Dark Moss and Light Moss. Bad Kate and Good Little Katie—simple dichotomizing is not what this dyad deserves. I look at the pictures of Moss dressed in black and think perhaps they’re of a great beauty meditating upon her own inner ugliness. I try to divine the precise symbolism of the tattoo on her wrist: Is it piratical anchor or Coptic cross or some strange merging of the two? I think of Baudelairean decadence, and I’m hammered back into Dorian’s gilt frame.

But then the images of Moss in white are hardly a counterpoint to the ones where she’s in black: The lacy swathing is too opulent, the blonde hair is too blonde, the skin has both the pallor of an ice age and the sun’s queasy burnish. Moss, neither the most adroit of catwalk queens nor a fluid component of moving pictures, has always excelled at presenting herself in such static and iconic formats.

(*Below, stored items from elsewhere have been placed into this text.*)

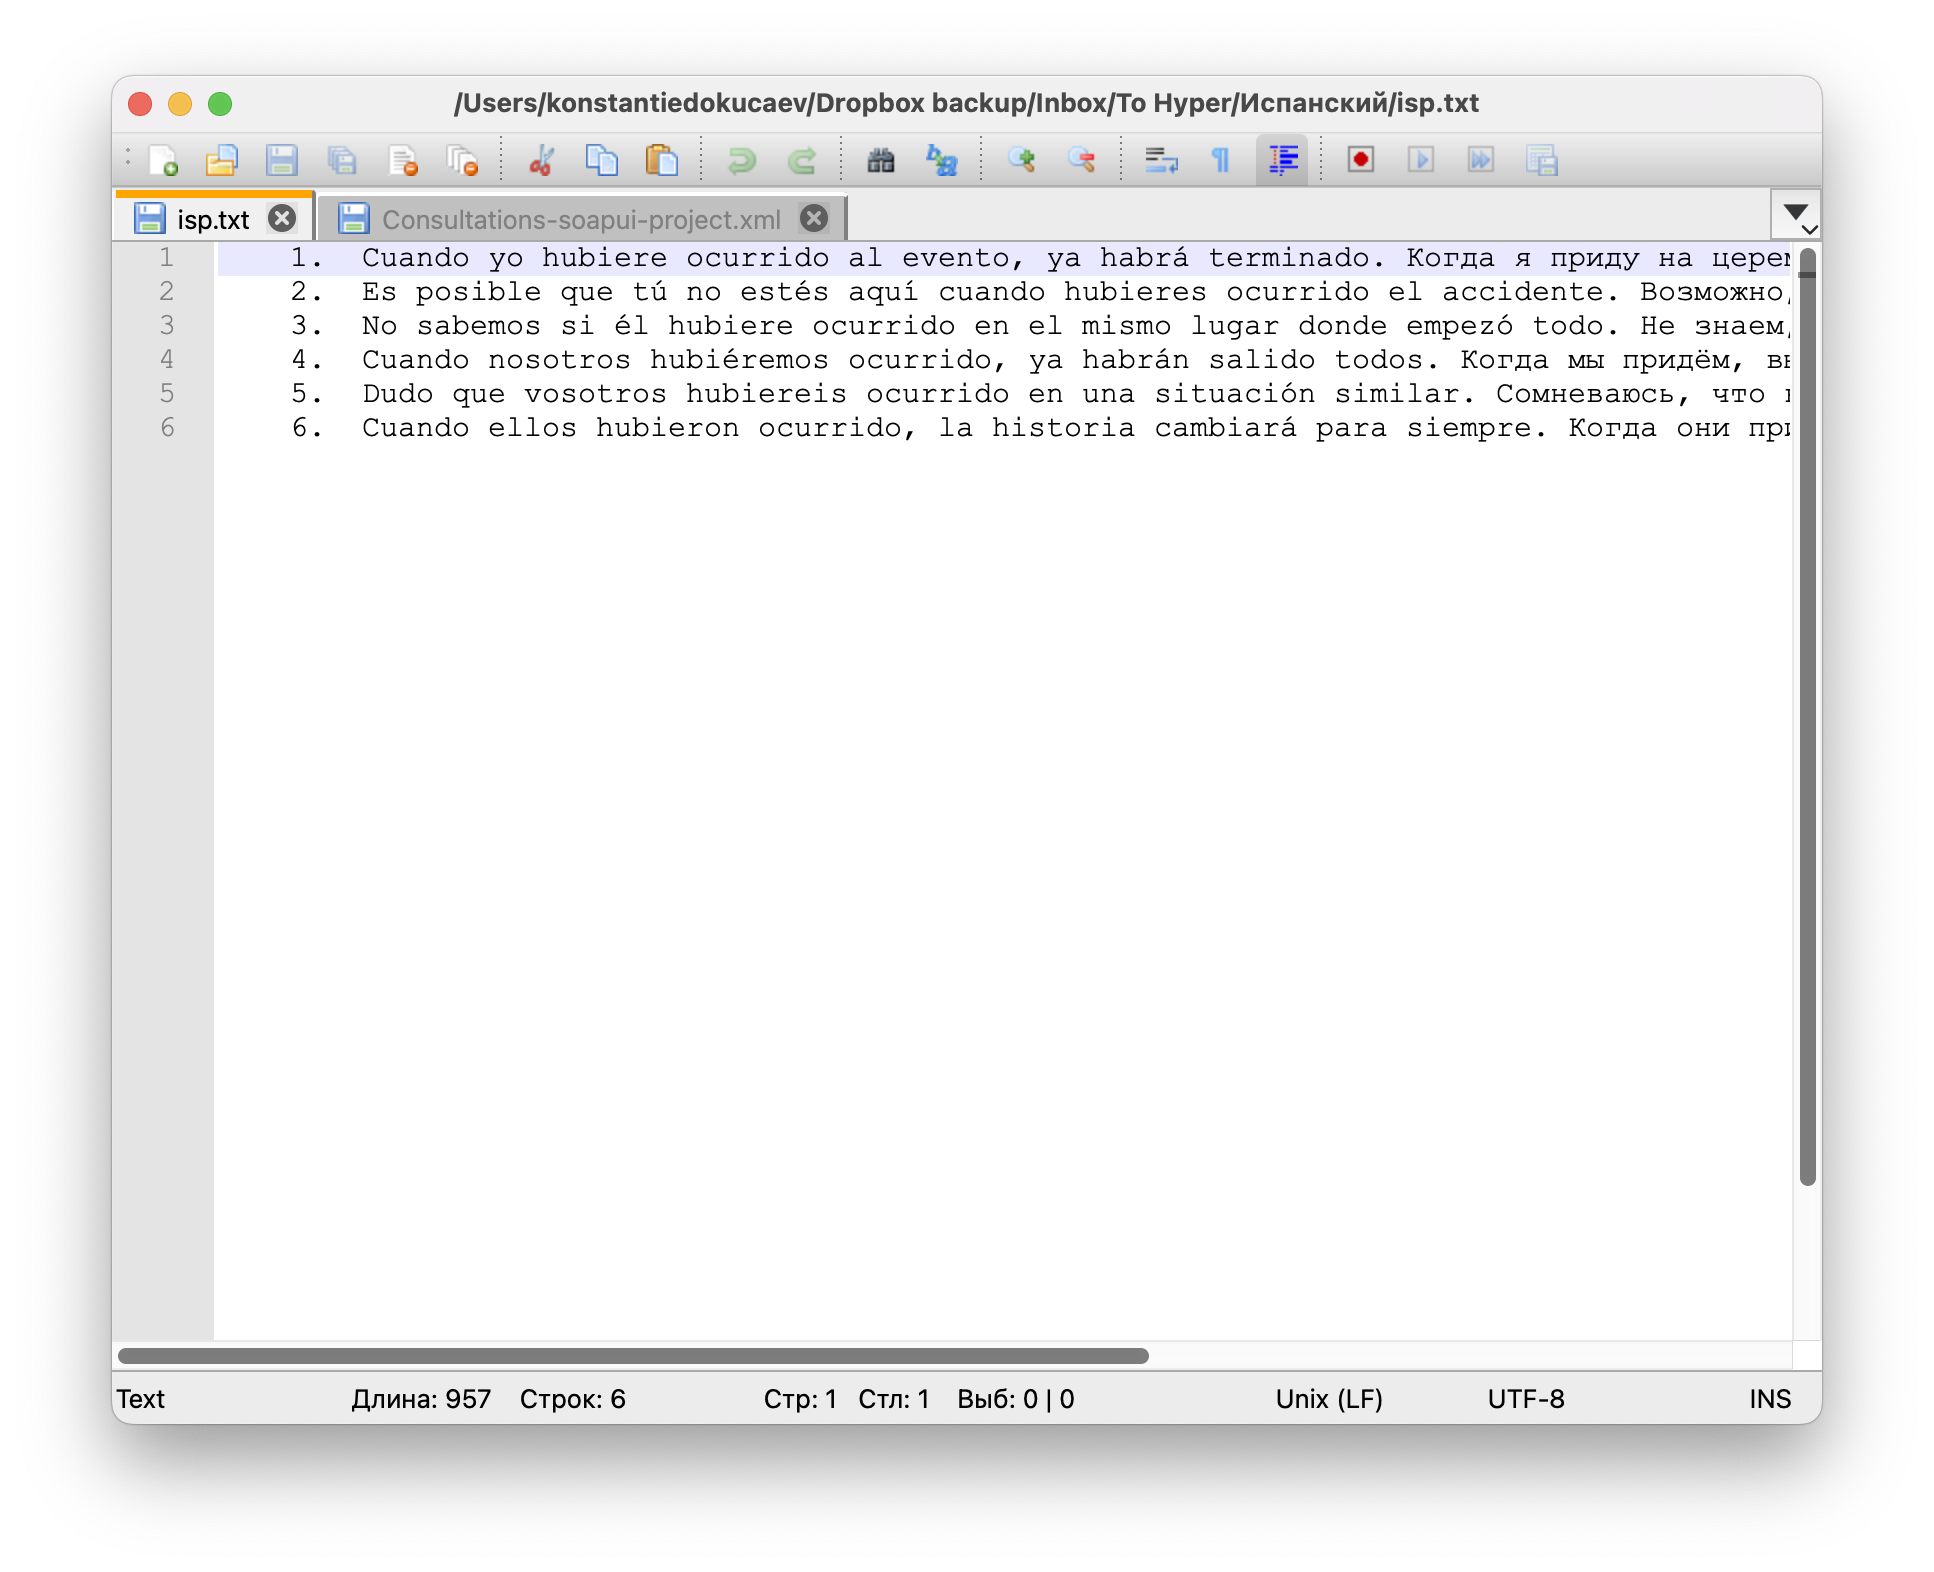Open Find with the binoculars icon
The height and width of the screenshot is (1572, 1934).
tap(880, 160)
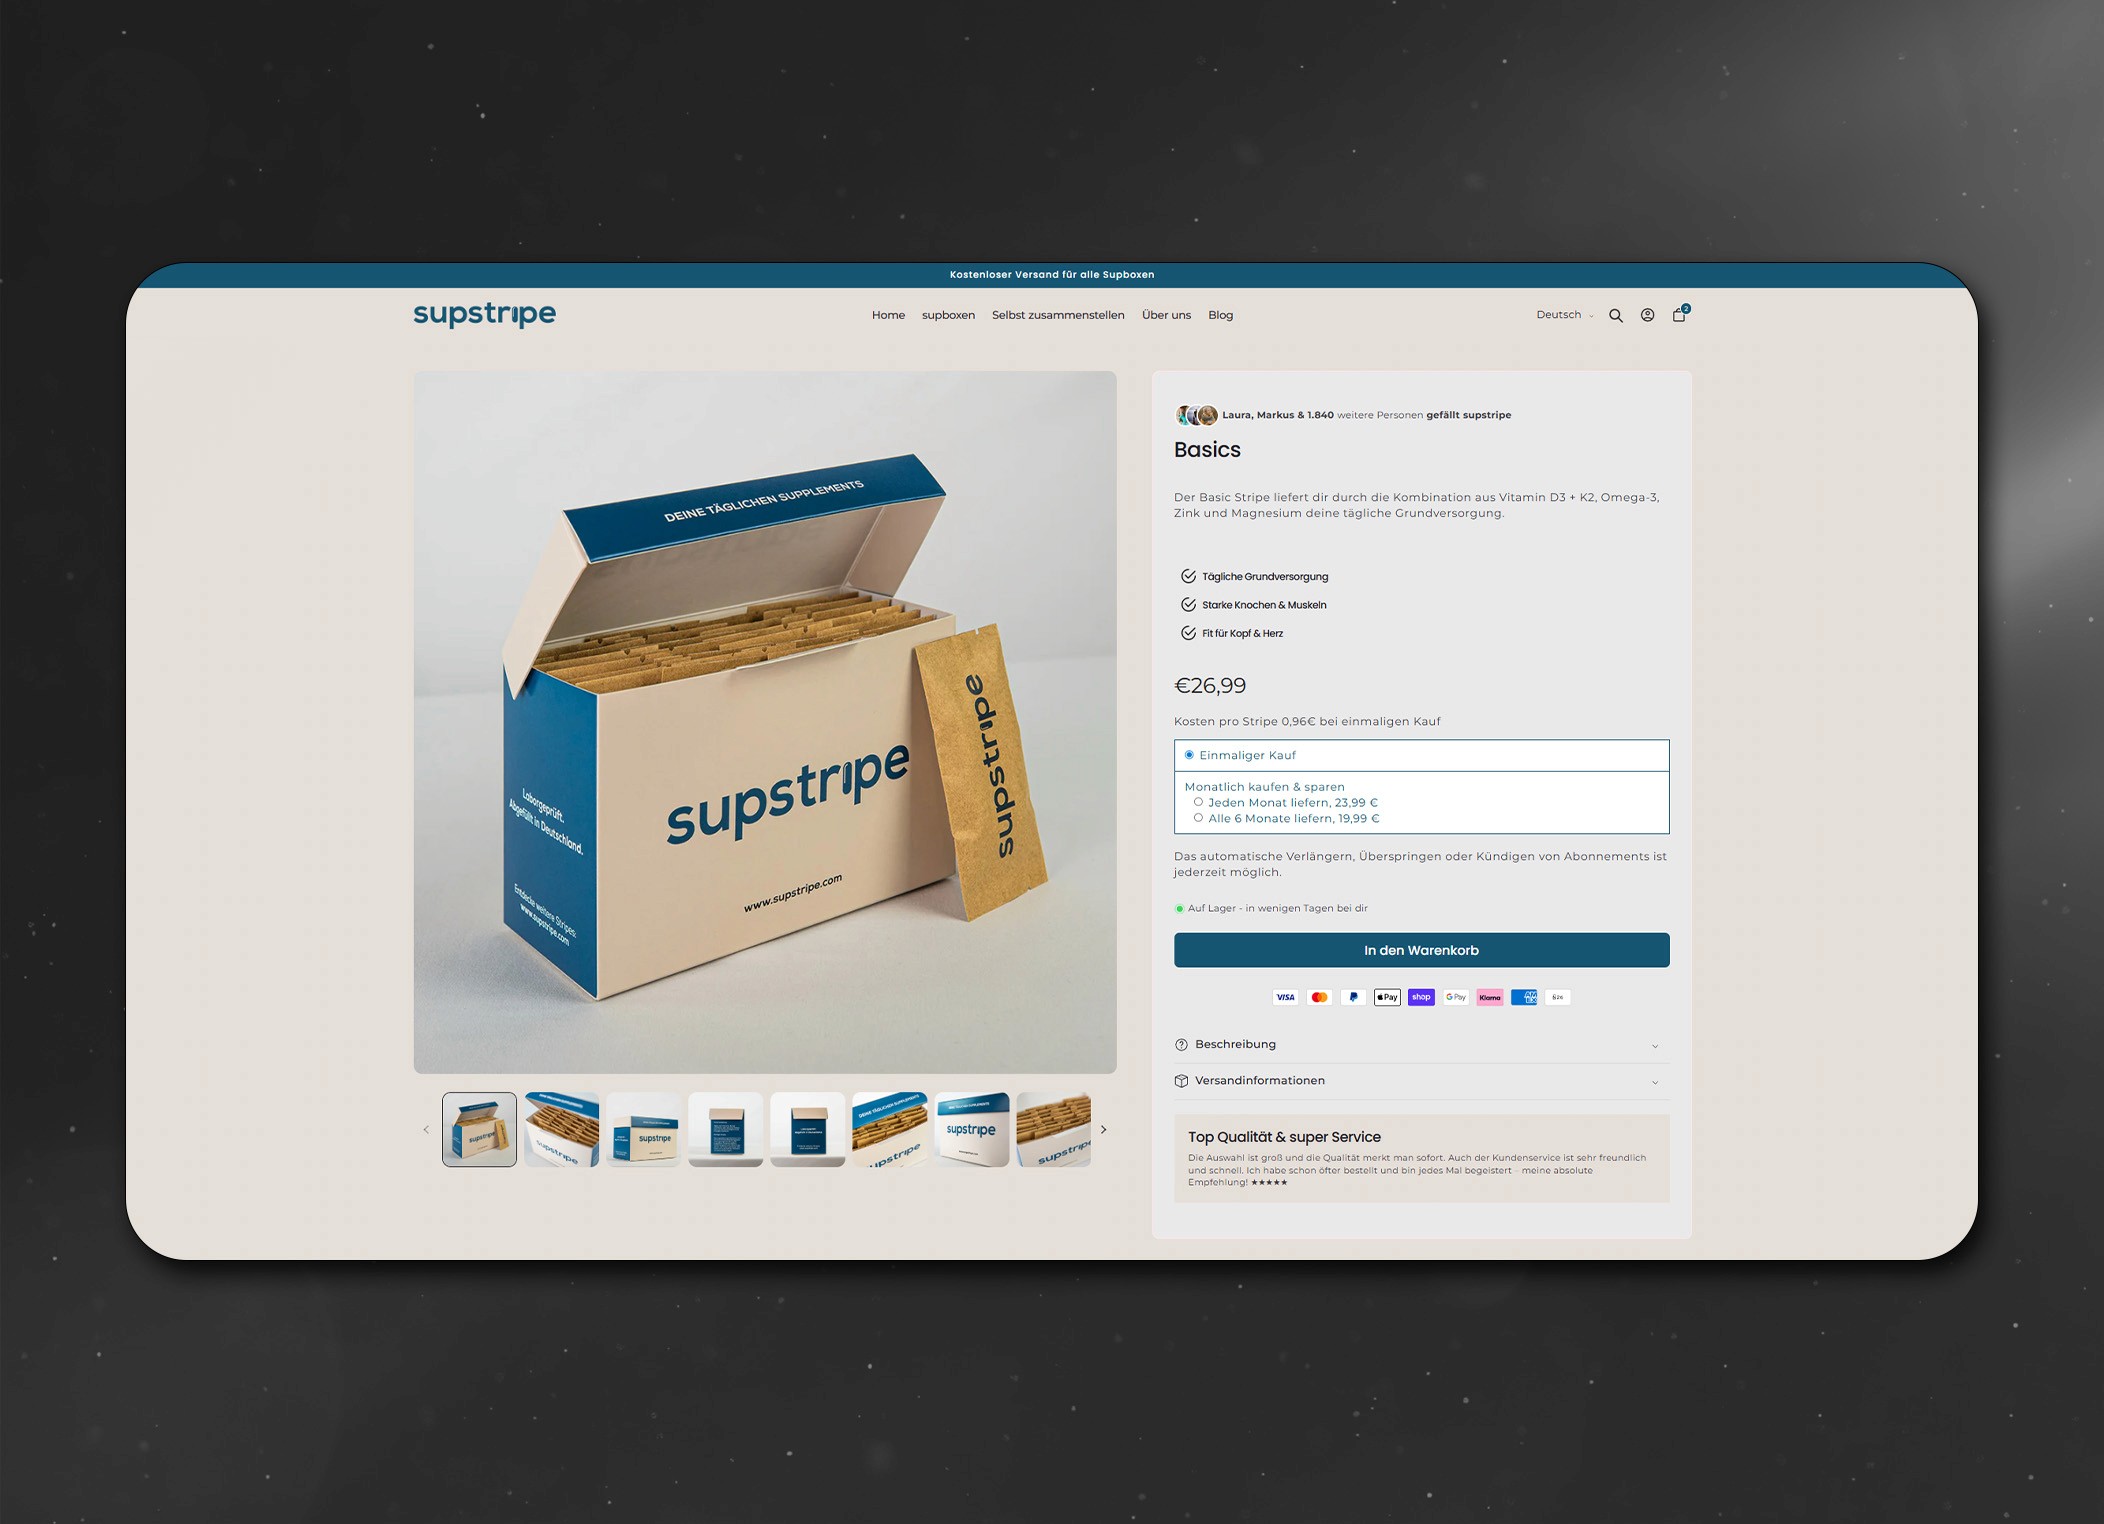The height and width of the screenshot is (1524, 2104).
Task: Click the Klarna payment icon
Action: 1489,997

In the past few years, with scandal heaped upon bathos, her once legendary media froideur—no interviews, no comments—has been fractured in ways so prosaic that far from shattering her visual image, it has left it mysteriously shellacked. With each dull revelation, the glaze on those features becomes thicker and her essential self becomes even more enigmatic. She remains like a great silent-screen heroine who’s animated and reanimated and then reanimated again by the fizzing jolt of the kliegs. Long may it continue.